[Screenshot grounding data]
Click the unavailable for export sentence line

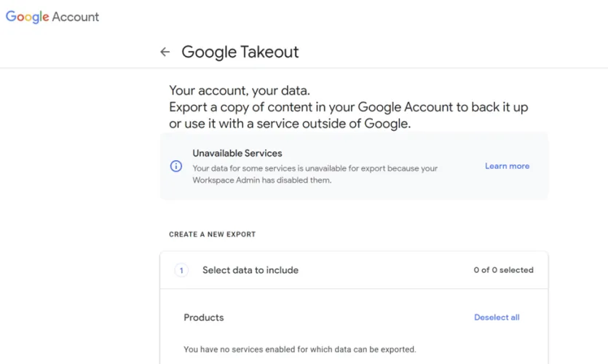[x=315, y=168]
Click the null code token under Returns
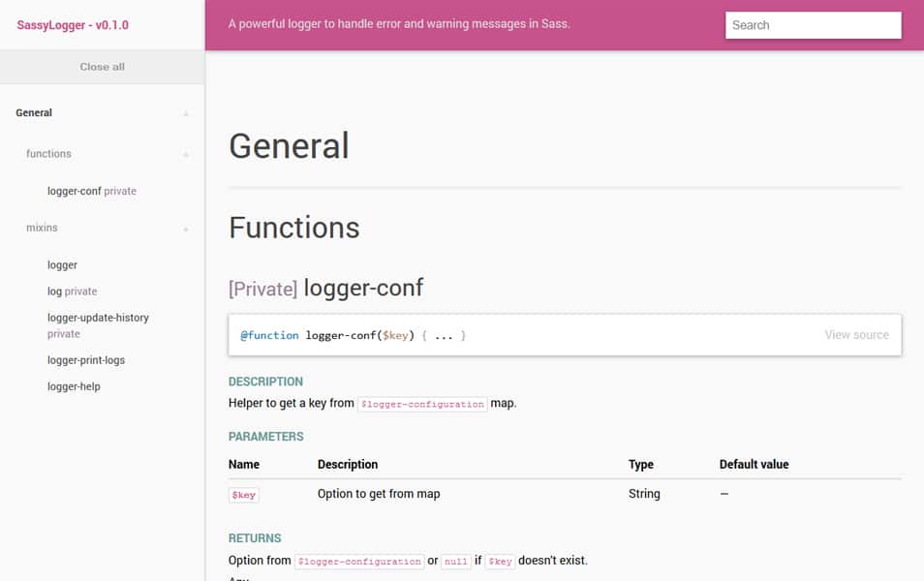Screen dimensions: 924x581 pos(455,560)
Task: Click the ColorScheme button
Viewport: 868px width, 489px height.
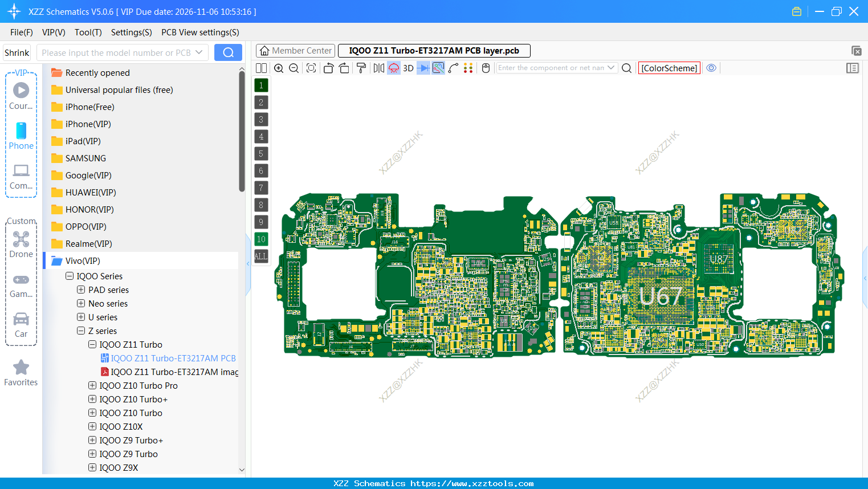Action: tap(669, 67)
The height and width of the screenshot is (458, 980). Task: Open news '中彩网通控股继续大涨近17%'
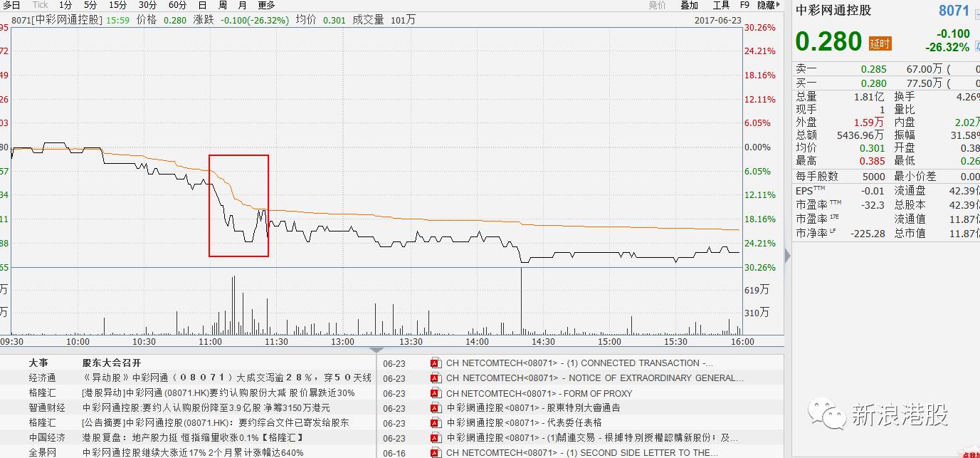tap(192, 452)
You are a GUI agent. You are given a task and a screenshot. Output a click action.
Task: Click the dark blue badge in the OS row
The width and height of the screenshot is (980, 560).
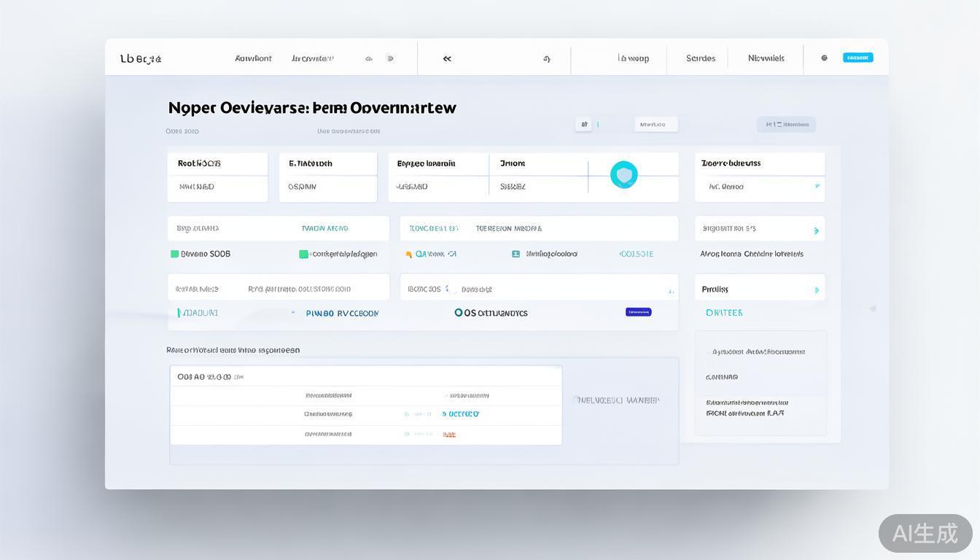tap(638, 312)
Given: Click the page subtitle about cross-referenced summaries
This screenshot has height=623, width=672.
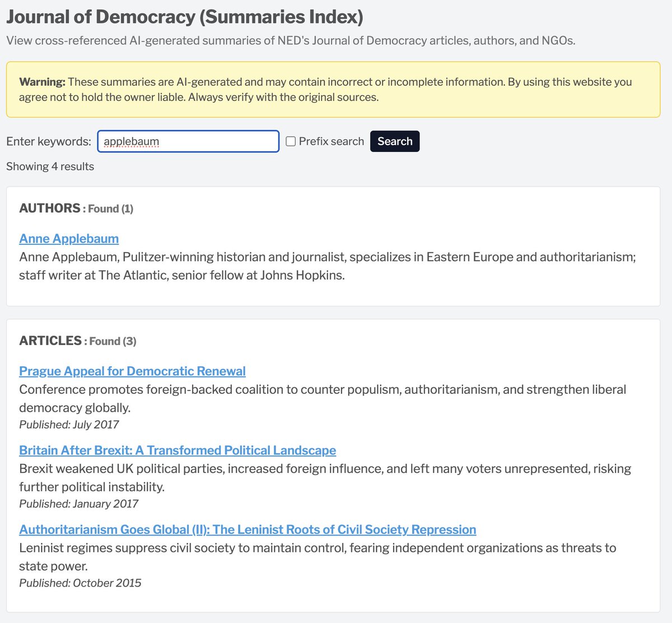Looking at the screenshot, I should 291,40.
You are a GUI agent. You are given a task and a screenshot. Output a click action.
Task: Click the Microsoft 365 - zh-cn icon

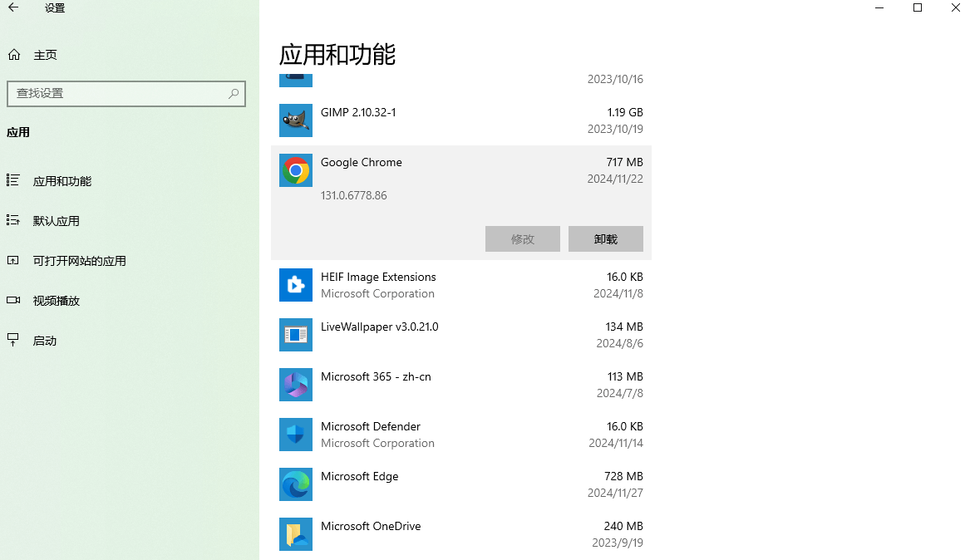(295, 385)
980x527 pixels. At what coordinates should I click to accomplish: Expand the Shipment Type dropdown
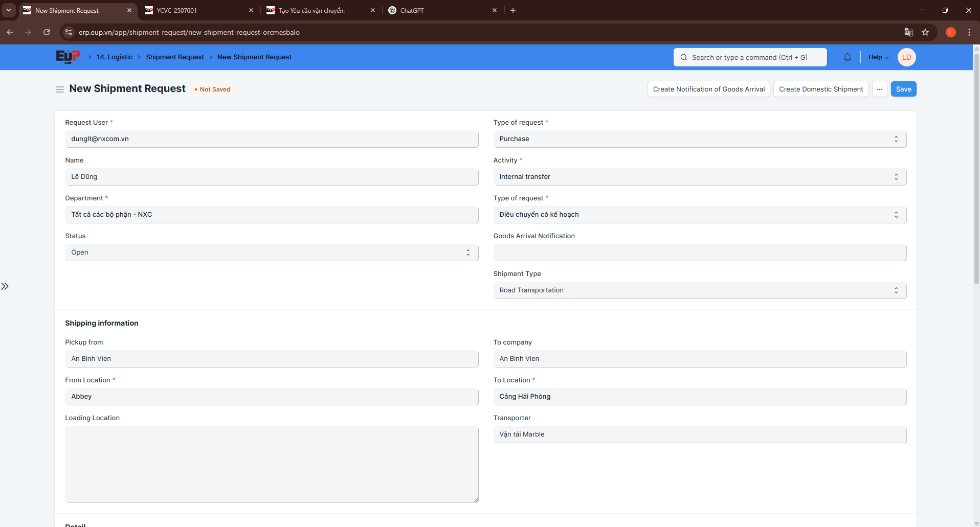pos(699,290)
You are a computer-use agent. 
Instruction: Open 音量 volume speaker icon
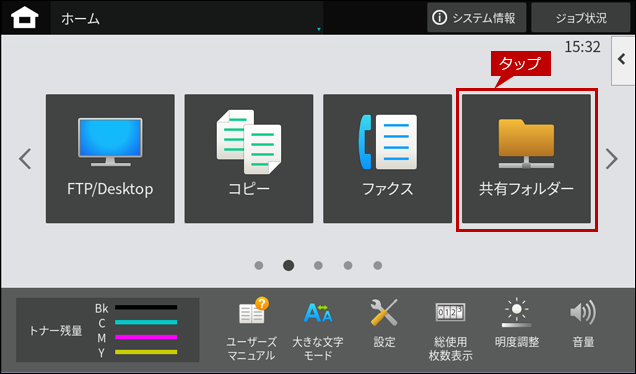(x=583, y=323)
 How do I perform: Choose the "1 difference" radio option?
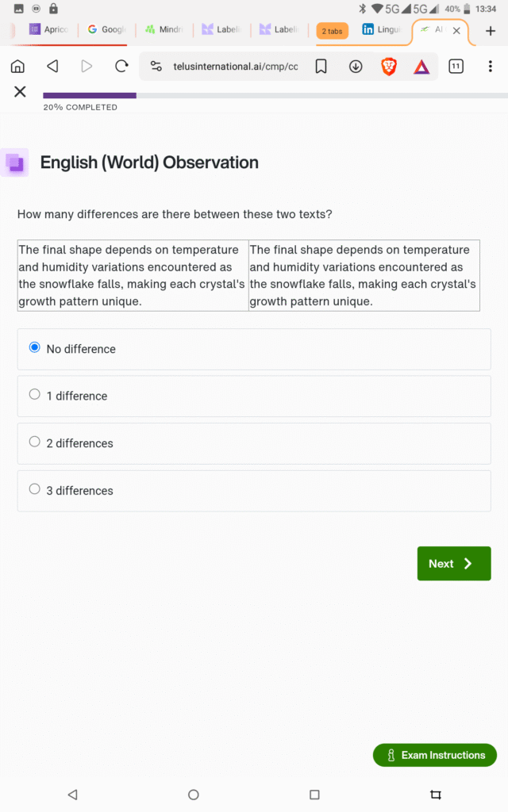(34, 394)
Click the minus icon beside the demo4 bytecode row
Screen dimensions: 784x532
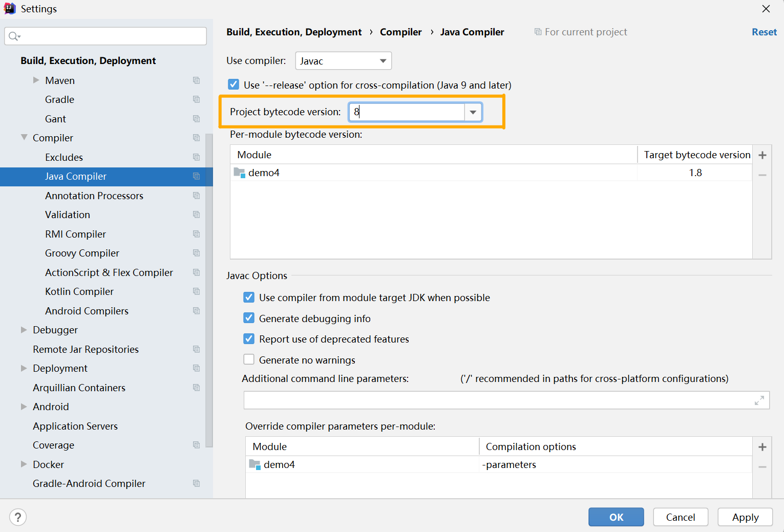[x=762, y=175]
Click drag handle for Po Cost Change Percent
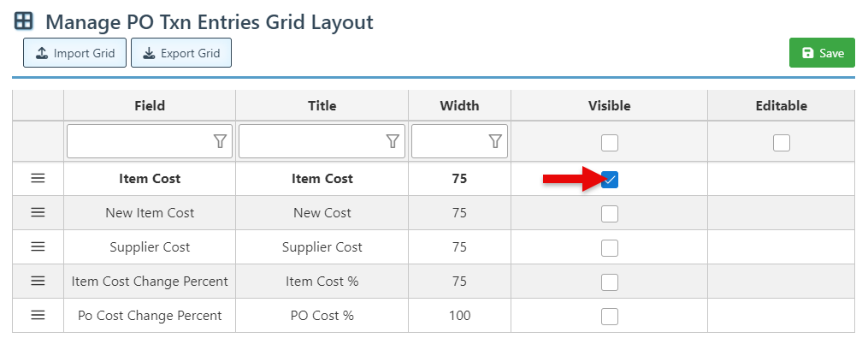Viewport: 868px width, 344px height. (38, 315)

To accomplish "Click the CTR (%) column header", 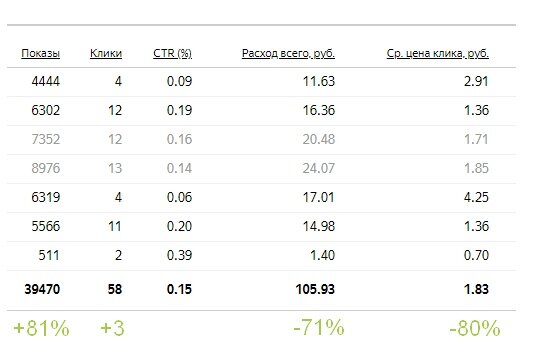I will click(173, 53).
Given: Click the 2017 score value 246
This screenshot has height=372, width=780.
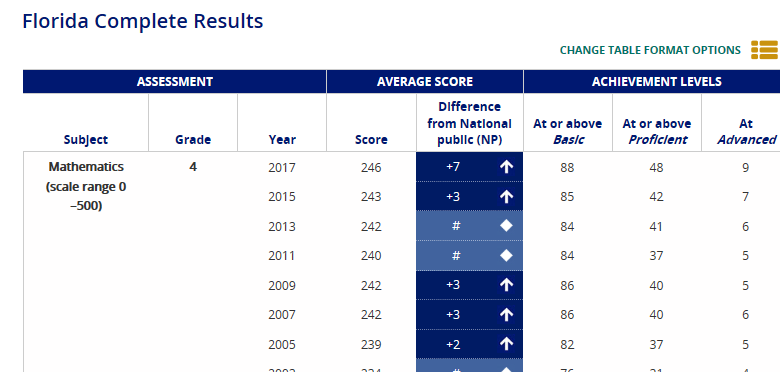Looking at the screenshot, I should click(371, 168).
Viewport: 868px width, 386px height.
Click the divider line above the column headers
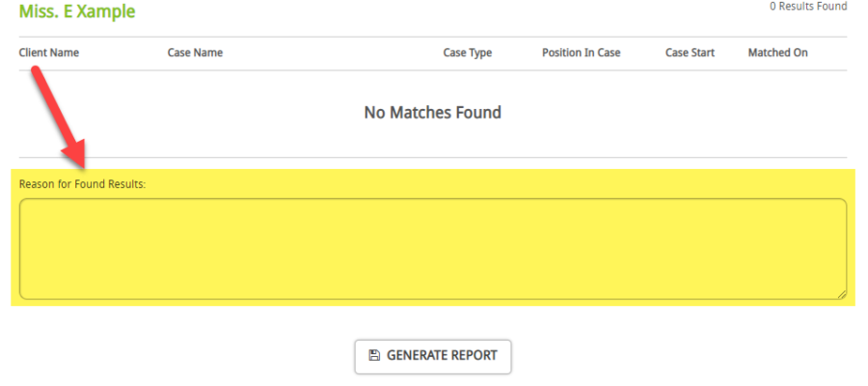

▶ [Work instruction]:
Write out again exactly the lines from the start of the data above through the line containing "Given: Click the page", inclusive, excluding any pictures.

▶ [Exercise solution]:
Click the unavailable for export sentence line

[x=315, y=168]
Click the null code token under Returns
Screen dimensions: 924x581 pos(455,560)
Task: Click the ColorScheme button
Viewport: 868px width, 489px height.
Action: tap(669, 67)
The height and width of the screenshot is (458, 980). Task: Open news '中彩网通控股继续大涨近17%'
tap(192, 452)
You are a GUI agent. You are given a task and a screenshot. Output a click action.
Task: Click the dark blue badge in the OS row
The width and height of the screenshot is (980, 560).
tap(638, 312)
Given: Click the page subtitle about cross-referenced summaries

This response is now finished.